Epstein-Barr Virus (EBV) is a widely disseminated lymphotropic herpes virus implicated in benign and malignant disorders. In transplant patients, immunosuppressive drugs (cyclosporine) diminish control of EBV replication, potentially leading to lymphoproliferative disorders (LPD). Rheumatoid arthritis (RA) patients have impaired control of EBV infection and have EBV load ten times higher than controls. As post transplant patients, patients with RA have increased risk of developing lymphomas. Immunosuppressive drugs used to treat RA (conventional disease modifying drugs cDMARDs or biologics bDMARDs) could enhance the risk of developing LPD in RA patients.

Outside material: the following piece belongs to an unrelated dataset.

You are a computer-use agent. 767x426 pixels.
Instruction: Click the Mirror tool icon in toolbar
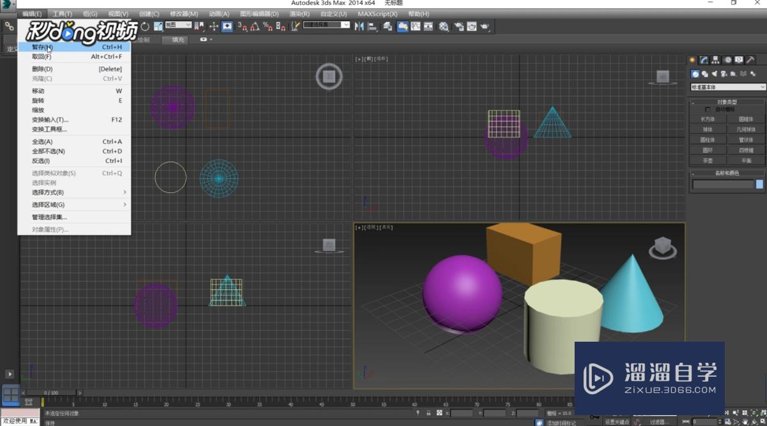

We have previously shown that long term treatment with Methotrexate and/or TNF alpha antagonists does not increase EBV load in RA. Our objective was to monitor the Epstein-Barr Virus load in RA patients treated with Abatacept (CTLA4 Ig), a T cell coactivation inhibitor, and Tocilizumab, an anti IL6 receptor antibody.

Methods

EBV load in the peripheral blood mononuclear cells (PBMCs) of 55 patients under Abatacept (in 34% associated with Methotrexate) and 35 patients under Tocilizumab (in 37% associated with Methotrexate) was monitored for durations ranging from 6 months to 3 years by real time PCR. The influences of treatment duration and disease activity score 28 (DAS28) index on EBV load were analyzed.

Results

Abatacept did not significantly modify EBV load over time. Tocilizumab significantly diminished EBV load over time. No patient (of 90) developed EBV associated lymphoma.

Conclusion

Long term treatment with Abatacept or Tocilizumab does not increase EBV load in the PBMNCs of patients with RA.

Introduction

Epstein-Barr Virus (EBV) is a widely disseminated lymphotropic herpes virus implicated in benign and malignant disorders. EBV infects B lymphocytes and epithelial cells. Once EBV's initial lytic infection is brought under control, EBV persists in the individual's B cells for the rest of the individual's life [1].

Rheumatoid arthritis (RA) is one of the most common autoimmune diseases with a 0.5% world-wide prevalence. Patients with rheumatoid arthritis have impaired control of EBV infection. Indeed, they have high-titre antibodies to EBV antigens [2]. Their peripheral blood T lymphocytes are less efficient at controlling the outgrowth of EBV-infected B cells [3]. RA patients have more EBV-infected B cells than normal controls [4]. Disease activity is associated with lower T cells responses to the EBV replication protein gp110 [5]. Impaired control of EBV infection leads to ten fold systemic EBV overload in RA patients, very much like what is observed in healthy organ transplant recipients [6].

Both RA patients and solid organ transplant recipients are at increased risk of developing lymphoma [7]. In solid organ transplant recipients under immunosuppressants, emergence of lymphoma can be predicted by monitoring EBV load in peripheral blood mononuclear cells (PBMCs) [8]. Post-transplant lymphoproliferative disorder (PTLD) is a polyclonal EBV positive B lymphocyte proliferation which can evolve into EBV positive B cell lymphoma [9]. EBV load above 500 copies per 500 ng PBMC DNA is considered a limit above which patients may develop PTLD. Increase in EBV load may be more predictive of PTLD than load itself, making EBV load monitoring over time a good method to detect early PTLD [10].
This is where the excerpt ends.